A servidora de carreira do Estado, Caroline Campos Dobes Conturbia Neves, pediu exoneração do cargo de secretária adjunta de Unidades Especializadas da Secretaria de Estado de Saúde (SES-MT), nesta sexta-feira (6/12). O ato foi publicado em Edição Extra do Diário Oficial do Estado.
Caroline foi um dos alvos da Operação Panaceia deflagrada hoje pela Polícia Federal e pela Controladoria-Geral da União (CGU). Conhecida como a “Mulher da SES”, Caroline é investigada pelo Ministério Público de Mato Grosso (MPMT) por supostamente favorecer empresas ligadas a um grupo criminoso, contratando-as a preços superiores aos do mercado durante a pandemia de Covid-19.
Com a exoneração, a servidora se dedicará integralmente à sua defesa jurídica, para a elucidação dos fatos.
A operação, realizada em Cáceres e Cuiabá, visa apurar crimes de fraude em licitações e associação criminosa, que resultaram no desvio de recursos do Sistema Único de Saúde (SUS). Durante a ação, foram cumpridos 15 mandados de busca e apreensão e um mandado de prisão temporária, além do afastamento de dois servidores públicos. A justiça também determinou o bloqueio de R$ 5,5 milhões.

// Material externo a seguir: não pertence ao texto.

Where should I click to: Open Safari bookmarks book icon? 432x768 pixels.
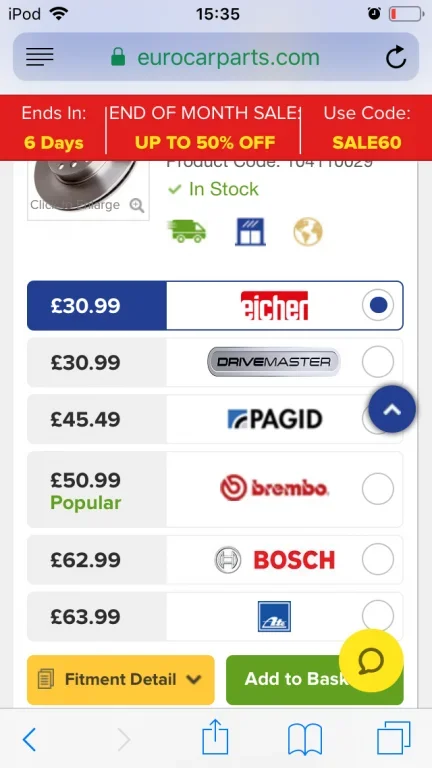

As investigações apontam que as fraudes começaram durante a pandemia, quando servidores públicos e agentes privados se uniram para direcionar recursos a um grupo restrito de empresas, prejudicando a concorrência. Mesmo com alertas da Procuradoria Geral do Estado de Mato Grosso (PGE) sobre as irregularidades antes da assinatura dos contratos, as contratações continuaram.
Até agosto de 2024, os recursos federais destinados às empresas envolvidas nas investigações somaram cerca de R$ 55 milhões, com a maior parte desses valores sendo direcionada durante o período crítico da pandemia. O Hospital Regional de Cáceres, que atende aproximadamente 400 mil habitantes de 23 municípios, é uma das instituições impactadas por essas contratações.